Emhoff has made recent visits to historical sites in Washington such as the Library of Congress and the National Archives. And he has been spotted having coffee with another Biden administration spouse, Chasten Buttigieg, the husband of Transportation Secretary Pete Buttigieg.

Next week, Emhoff will travel with Harris to Nevada and Colorado before taking his first solo trip as second gentleman to New Mexico.

“He recognizes the significance of this role being the first man in this space,” Peters said. “I think he also truly appreciates the work that’s been done before and understands the responsibilities that come with the role.”

On the campaign trail Emhoff acted as Harris’ chief documentarian, capturing photos and videos of Harris at key moments, including when President Joe Biden called her to say they had won the election.

When they were apart, Emhoff’s former chief of staff said they would exchange texts and photos in between events, including one of Harris dancing in the rain under an umbrella at a Jacksonville, Florida, rally while wearing her signature Chuck Taylors.

Harris and Emhoff married in 2014, while she was attorney general of California.

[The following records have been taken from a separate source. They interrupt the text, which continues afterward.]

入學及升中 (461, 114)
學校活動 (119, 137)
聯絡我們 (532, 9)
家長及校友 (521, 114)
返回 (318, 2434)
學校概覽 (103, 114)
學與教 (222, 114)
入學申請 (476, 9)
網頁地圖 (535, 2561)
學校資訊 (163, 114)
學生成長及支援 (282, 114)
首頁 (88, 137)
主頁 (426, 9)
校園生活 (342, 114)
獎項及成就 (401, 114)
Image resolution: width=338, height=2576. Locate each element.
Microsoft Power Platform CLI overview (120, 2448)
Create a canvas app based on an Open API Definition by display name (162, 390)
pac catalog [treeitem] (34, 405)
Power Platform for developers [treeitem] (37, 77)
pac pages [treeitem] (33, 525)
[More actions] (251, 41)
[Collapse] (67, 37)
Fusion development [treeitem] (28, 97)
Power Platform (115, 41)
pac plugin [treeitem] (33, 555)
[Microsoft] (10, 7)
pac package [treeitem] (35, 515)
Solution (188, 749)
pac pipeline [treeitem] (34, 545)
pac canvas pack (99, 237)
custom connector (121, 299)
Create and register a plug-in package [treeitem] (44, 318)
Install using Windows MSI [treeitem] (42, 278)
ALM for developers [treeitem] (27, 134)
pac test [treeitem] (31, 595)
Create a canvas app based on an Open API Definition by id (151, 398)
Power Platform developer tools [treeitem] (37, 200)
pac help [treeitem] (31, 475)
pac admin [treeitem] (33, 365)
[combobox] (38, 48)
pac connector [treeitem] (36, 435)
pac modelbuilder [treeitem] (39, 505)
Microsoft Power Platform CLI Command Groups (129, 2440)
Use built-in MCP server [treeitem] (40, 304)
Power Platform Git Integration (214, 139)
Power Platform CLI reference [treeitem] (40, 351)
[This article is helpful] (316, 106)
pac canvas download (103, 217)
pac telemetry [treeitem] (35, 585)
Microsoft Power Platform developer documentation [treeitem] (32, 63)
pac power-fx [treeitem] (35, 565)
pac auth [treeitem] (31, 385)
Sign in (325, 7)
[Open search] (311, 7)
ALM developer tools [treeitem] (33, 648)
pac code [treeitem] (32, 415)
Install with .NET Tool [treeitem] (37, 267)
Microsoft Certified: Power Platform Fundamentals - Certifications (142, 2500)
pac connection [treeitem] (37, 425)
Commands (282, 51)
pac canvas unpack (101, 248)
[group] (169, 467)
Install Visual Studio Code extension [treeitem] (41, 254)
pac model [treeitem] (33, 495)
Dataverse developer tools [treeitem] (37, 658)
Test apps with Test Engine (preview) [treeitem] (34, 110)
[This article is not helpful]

Emhoff has two adult children, Cole and Ella, from a previous marriage. He moved to Washington at the beginning of the pandemic last year.

The couple currently resides at Blair House, the presidential guest house, across the street from the White House. They have been living there temporarily while renovations are made to the official vice president’s residence at the Naval Observatory.


Emhoff acknowledged this week that teaching a class at Georgetown Law has given him a new appreciation for educators and admitted that he’s still settling into the second gentleman role that is significantly different from the legal work he did for high-profile clients.

“I do miss it. I did it for 30 years. I thought I was good at it and successful, but what an opportunity, if I’m going to leave, to be able to be in this administration and also to support my wife,” Emhoff said. “I’m so proud of her, and I get to do what I hope a lot of people will do is to support their spouse and give them an opportunity to really succeed.”